[Opening Passage to read section]

The challenge is on! The 3DLife Challenge 2010, "Sports Activity Analysis in Camera Networks", is now live within the ACM Multimedia Grand Challenge 2010. More details of the 3DLife annual research challenge can be found at the 3DLife website. A short description of the challenge follows.
Advances in the availability and utility of cameras is rapidly changing the sporting landscape. In professional sports we are familiar with high-end camera technology being used to enhance the viewer experience above and beyond a traditional broadcast. High profile examples include the Hawk-Eye Officiating System as used in tennis and cricket or ESPN’s recent announcement to showcase 3D broadcast in its coverage of the 2010 FIFA World Cup. Whilst extremely valuable to the viewing experience, such technologies are really only feasible for high profile professional sports. On the other hand, advances in camera technology coupled with falling prices means that reasonable quality visual capture is now within reach of most local and amateur sporting and leisure organizations. Thus it becomes feasible for every field sports club, whether tennis, soccer, cricket or hockey, to install their own camera network at their local ground. In fact, the same goes for other leisure activities like dance, aerobics and performance art that take place in a constrained environment and that would benefit from visual capture. In these cases, the motivation is usually not for broadcast purposes, or for the technology to act as a “video referee” or adjudicator, but rather to facilitate coaches and mentors to provide better feedback to athletes based on recorded competitive training matches, training drills or any prescribed set of activities.

[Closing Passage to read section]
[Opening Stored data section]

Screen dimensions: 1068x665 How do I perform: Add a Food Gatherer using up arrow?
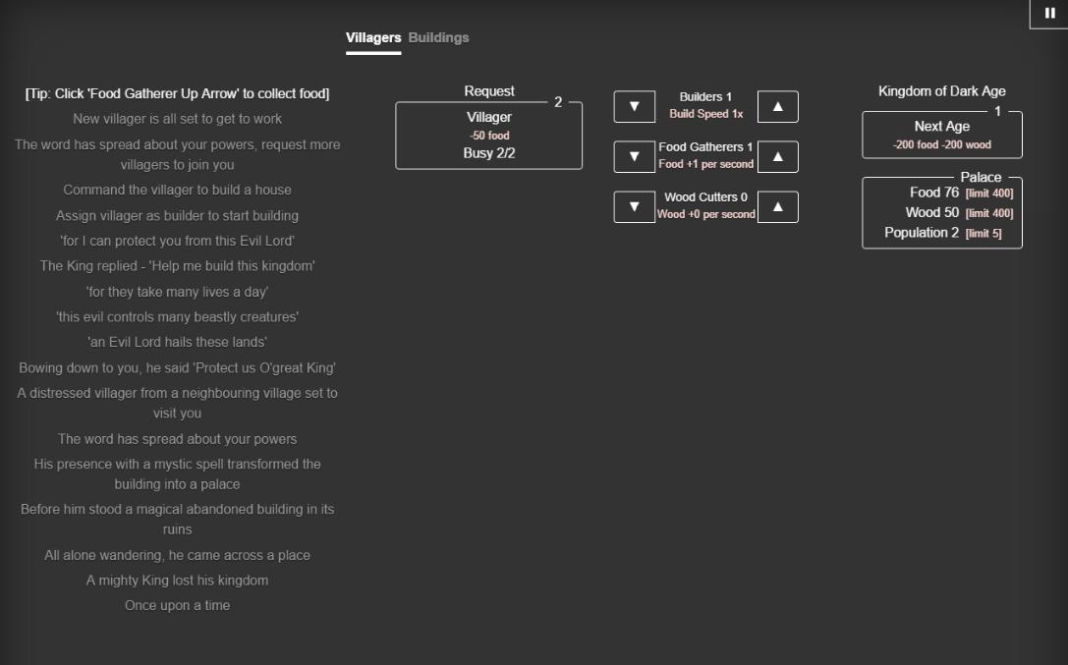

[Closing Stored data section]

**Using the information**.
a. Write out the part of the 3DLife Challenge text between "The challenge is" and "the challenge follows.", inclusive, copying it word for word.
b. Answer these questions from the 3DLife Challenge text:
(i) Within which larger event is the 3DLife Challenge 2010 live?
(ii) In which two sports is the Hawk-Eye Officiating System named as being used?
(iii) In its coverage of which tournament did ESPN announce it would showcase 3D broadcast?
c. Continue the 3DLife Challenge text, starting after its final sentence.

**Task results**.
a.
The challenge is on! The 3DLife Challenge 2010, "Sports Activity Analysis in Camera Networks", is now live within the ACM Multimedia Grand Challenge 2010. More details of the 3DLife annual research challenge can be found at the 3DLife website. A short description of the challenge follows.

b.
(i) The ACM Multimedia Grand Challenge 2010.
(ii) Tennis and cricket.
(iii) The 2010 FIFA World Cup.

c.
This challenge focuses on exploring the limits of what is possible in terms of 2D and 3D data extraction from a low-cost camera network for sports. Tennis is chosen as a case study as it is a sporting environment that is relatively easy to instrument with cheap cameras and features a small number of actors (players) who exhibit explosive and rapid sophisticated motion. Video data from an AV network, corresponding to 9 cameras with built in mics, installed around an indoor court capturing real athletes is provided for experimentation purposes. The capture infrastructure is deliberately set-up to model what is feasible for a local tennis club using commercial off-the shelf components i.e. 720 x 680, MPEG-4 25Hz cameras that are not calibrated or synchronized and that share only limited overlapping fields of view. We are interested in submissions that explore the limits of what is possible from such a real-world capture scenario in terms of:
- Player localization on court and tracking through multiple camera views;
- Event-based analysis and human behaviour modeling using multiple views of the same event / activity: one example is robustly classifying every stroke as a serve, backhand, forehand, etc considering fusion across multiple camera views; another example is detecting the game structure automatically (point, game, match).
- 3D reconstruction of the playing arena and/or the players or their actions; an example is using player location and stroke classification to animate an avatar of the player, even coarsely;
- Longitudinal analysis of player activity and motion over an entire training session;
- Novel visualization and feedback mechanisms of any analysis results.